▸ **Information supplied**:
- - -

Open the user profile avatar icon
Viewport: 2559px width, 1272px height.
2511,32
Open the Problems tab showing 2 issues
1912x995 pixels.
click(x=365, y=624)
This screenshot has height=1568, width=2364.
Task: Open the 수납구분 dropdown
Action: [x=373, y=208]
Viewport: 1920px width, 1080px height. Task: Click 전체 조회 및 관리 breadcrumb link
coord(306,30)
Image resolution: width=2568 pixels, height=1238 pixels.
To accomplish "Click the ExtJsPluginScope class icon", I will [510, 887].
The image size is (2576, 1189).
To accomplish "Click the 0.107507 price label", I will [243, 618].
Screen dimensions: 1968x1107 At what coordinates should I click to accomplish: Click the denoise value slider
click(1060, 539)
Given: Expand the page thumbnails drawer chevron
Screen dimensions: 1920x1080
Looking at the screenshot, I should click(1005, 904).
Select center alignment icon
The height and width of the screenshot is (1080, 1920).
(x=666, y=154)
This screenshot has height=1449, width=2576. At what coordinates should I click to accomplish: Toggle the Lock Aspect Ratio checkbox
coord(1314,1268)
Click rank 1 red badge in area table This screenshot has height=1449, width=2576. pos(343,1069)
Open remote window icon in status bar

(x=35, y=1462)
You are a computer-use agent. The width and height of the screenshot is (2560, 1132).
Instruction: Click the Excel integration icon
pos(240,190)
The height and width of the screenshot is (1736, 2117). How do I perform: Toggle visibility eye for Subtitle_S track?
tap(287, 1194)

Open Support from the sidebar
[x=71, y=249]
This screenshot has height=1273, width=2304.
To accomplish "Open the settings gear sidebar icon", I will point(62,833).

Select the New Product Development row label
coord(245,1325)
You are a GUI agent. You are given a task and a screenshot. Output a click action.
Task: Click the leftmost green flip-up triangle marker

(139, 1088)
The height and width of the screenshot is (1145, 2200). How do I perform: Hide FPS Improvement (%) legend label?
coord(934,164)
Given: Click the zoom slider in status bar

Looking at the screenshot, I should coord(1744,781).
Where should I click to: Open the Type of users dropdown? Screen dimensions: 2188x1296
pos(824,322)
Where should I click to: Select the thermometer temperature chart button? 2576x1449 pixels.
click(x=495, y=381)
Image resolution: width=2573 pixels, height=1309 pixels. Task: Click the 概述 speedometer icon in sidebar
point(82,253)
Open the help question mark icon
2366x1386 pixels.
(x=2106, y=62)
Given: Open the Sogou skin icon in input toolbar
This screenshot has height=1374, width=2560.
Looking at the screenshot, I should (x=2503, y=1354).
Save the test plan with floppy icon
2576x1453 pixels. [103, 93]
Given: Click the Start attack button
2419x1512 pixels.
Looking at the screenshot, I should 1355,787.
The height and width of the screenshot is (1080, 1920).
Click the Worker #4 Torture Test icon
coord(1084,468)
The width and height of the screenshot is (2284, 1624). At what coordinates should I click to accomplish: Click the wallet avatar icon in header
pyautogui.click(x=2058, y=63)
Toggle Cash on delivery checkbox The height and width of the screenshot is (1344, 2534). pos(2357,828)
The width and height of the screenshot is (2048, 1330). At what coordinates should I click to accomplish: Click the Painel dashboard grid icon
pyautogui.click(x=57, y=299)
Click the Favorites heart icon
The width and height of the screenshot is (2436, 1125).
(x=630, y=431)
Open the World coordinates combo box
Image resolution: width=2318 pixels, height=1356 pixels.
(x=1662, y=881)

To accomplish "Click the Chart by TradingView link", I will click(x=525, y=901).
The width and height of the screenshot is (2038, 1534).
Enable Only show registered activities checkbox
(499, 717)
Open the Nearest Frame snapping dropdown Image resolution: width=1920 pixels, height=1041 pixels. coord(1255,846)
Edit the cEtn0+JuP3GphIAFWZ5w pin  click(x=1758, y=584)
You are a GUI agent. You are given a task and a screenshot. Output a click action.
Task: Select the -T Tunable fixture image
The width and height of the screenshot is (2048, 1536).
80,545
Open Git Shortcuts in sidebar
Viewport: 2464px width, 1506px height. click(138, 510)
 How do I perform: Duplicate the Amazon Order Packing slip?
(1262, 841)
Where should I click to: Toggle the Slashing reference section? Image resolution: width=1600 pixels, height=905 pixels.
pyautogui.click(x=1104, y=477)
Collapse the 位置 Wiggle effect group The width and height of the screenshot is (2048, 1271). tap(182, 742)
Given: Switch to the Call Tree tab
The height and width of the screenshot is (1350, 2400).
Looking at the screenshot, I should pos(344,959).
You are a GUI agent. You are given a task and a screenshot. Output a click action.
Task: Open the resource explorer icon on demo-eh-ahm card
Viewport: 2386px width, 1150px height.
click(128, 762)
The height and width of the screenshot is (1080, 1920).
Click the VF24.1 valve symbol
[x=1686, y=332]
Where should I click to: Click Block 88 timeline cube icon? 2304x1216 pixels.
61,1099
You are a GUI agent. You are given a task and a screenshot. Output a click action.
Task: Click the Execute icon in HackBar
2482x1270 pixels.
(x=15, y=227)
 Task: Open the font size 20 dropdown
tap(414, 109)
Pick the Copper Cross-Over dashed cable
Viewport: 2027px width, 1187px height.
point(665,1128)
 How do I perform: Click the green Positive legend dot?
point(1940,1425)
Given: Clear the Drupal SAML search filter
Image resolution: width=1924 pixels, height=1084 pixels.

- - -

▸ **What you are asked to do**: Print the records above in full, exactly.

▸ **Result for this exercise**:
Open the user profile avatar icon
Viewport: 2559px width, 1272px height.
2511,32
Open the Problems tab showing 2 issues
1912x995 pixels.
click(x=365, y=624)
This screenshot has height=1568, width=2364.
Task: Open the 수납구분 dropdown
Action: [x=373, y=208]
Viewport: 1920px width, 1080px height. Task: Click 전체 조회 및 관리 breadcrumb link
coord(306,30)
Image resolution: width=2568 pixels, height=1238 pixels.
To accomplish "Click the ExtJsPluginScope class icon", I will [510, 887].
The image size is (2576, 1189).
To accomplish "Click the 0.107507 price label", I will [243, 618].
Screen dimensions: 1968x1107 At what coordinates should I click to accomplish: Click the denoise value slider
click(1060, 539)
Given: Expand the page thumbnails drawer chevron
Screen dimensions: 1920x1080
Looking at the screenshot, I should click(1005, 904).
Select center alignment icon
The height and width of the screenshot is (1080, 1920).
(x=666, y=154)
This screenshot has height=1449, width=2576. At what coordinates should I click to accomplish: Toggle the Lock Aspect Ratio checkbox
coord(1314,1268)
Click rank 1 red badge in area table This screenshot has height=1449, width=2576. pos(343,1069)
Open remote window icon in status bar

(x=35, y=1462)
You are a computer-use agent. The width and height of the screenshot is (2560, 1132).
Instruction: Click the Excel integration icon
pos(240,190)
The height and width of the screenshot is (1736, 2117). How do I perform: Toggle visibility eye for Subtitle_S track?
tap(287, 1194)

Open Support from the sidebar
[x=71, y=249]
This screenshot has height=1273, width=2304.
To accomplish "Open the settings gear sidebar icon", I will point(62,833).

Select the New Product Development row label
coord(245,1325)
You are a GUI agent. You are given a task and a screenshot. Output a click action.
Task: Click the leftmost green flip-up triangle marker

(139, 1088)
The height and width of the screenshot is (1145, 2200). How do I perform: Hide FPS Improvement (%) legend label?
coord(934,164)
Given: Click the zoom slider in status bar

Looking at the screenshot, I should coord(1744,781).
Where should I click to: Open the Type of users dropdown? Screen dimensions: 2188x1296
pos(824,322)
Where should I click to: Select the thermometer temperature chart button? 2576x1449 pixels.
click(x=495, y=381)
Image resolution: width=2573 pixels, height=1309 pixels. Task: Click the 概述 speedometer icon in sidebar
point(82,253)
Open the help question mark icon
2366x1386 pixels.
(x=2106, y=62)
Given: Open the Sogou skin icon in input toolbar
This screenshot has height=1374, width=2560.
Looking at the screenshot, I should (x=2503, y=1354).
Save the test plan with floppy icon
2576x1453 pixels. [103, 93]
Given: Click the Start attack button
2419x1512 pixels.
Looking at the screenshot, I should 1355,787.
The height and width of the screenshot is (1080, 1920).
Click the Worker #4 Torture Test icon
coord(1084,468)
The width and height of the screenshot is (2284, 1624). At what coordinates should I click to accomplish: Click the wallet avatar icon in header
pyautogui.click(x=2058, y=63)
Toggle Cash on delivery checkbox The height and width of the screenshot is (1344, 2534). pos(2357,828)
The width and height of the screenshot is (2048, 1330). At what coordinates should I click to accomplish: Click the Painel dashboard grid icon
pyautogui.click(x=57, y=299)
Click the Favorites heart icon
The width and height of the screenshot is (2436, 1125).
(x=630, y=431)
Open the World coordinates combo box
Image resolution: width=2318 pixels, height=1356 pixels.
(x=1662, y=881)

To accomplish "Click the Chart by TradingView link", I will click(x=525, y=901).
The width and height of the screenshot is (2038, 1534).
Enable Only show registered activities checkbox
(499, 717)
Open the Nearest Frame snapping dropdown Image resolution: width=1920 pixels, height=1041 pixels. coord(1255,846)
Edit the cEtn0+JuP3GphIAFWZ5w pin  click(x=1758, y=584)
You are a GUI agent. You are given a task and a screenshot. Output a click action.
Task: Select the -T Tunable fixture image
The width and height of the screenshot is (2048, 1536).
80,545
Open Git Shortcuts in sidebar
Viewport: 2464px width, 1506px height. click(138, 510)
 How do I perform: Duplicate the Amazon Order Packing slip?
(1262, 841)
Where should I click to: Toggle the Slashing reference section? Image resolution: width=1600 pixels, height=905 pixels.
pyautogui.click(x=1104, y=477)
Collapse the 位置 Wiggle effect group The width and height of the screenshot is (2048, 1271). tap(182, 742)
Given: Switch to the Call Tree tab
The height and width of the screenshot is (1350, 2400).
Looking at the screenshot, I should pos(344,959).
You are a GUI agent. You are given a task and a screenshot. Output a click action.
Task: Open the resource explorer icon on demo-eh-ahm card
Viewport: 2386px width, 1150px height.
click(128, 762)
The height and width of the screenshot is (1080, 1920).
Click the VF24.1 valve symbol
[x=1686, y=332]
Where should I click to: Click Block 88 timeline cube icon? 2304x1216 pixels.
61,1099
You are a GUI agent. You are given a task and a screenshot. Output a click action.
Task: Click the Execute icon in HackBar
2482x1270 pixels.
(x=15, y=227)
 Task: Open the font size 20 dropdown
tap(414, 109)
Pick the Copper Cross-Over dashed cable
Viewport: 2027px width, 1187px height.
point(665,1128)
 How do I perform: Click the green Positive legend dot?
point(1940,1425)
Given: Clear the Drupal SAML search filter
Image resolution: width=1924 pixels, height=1084 pixels.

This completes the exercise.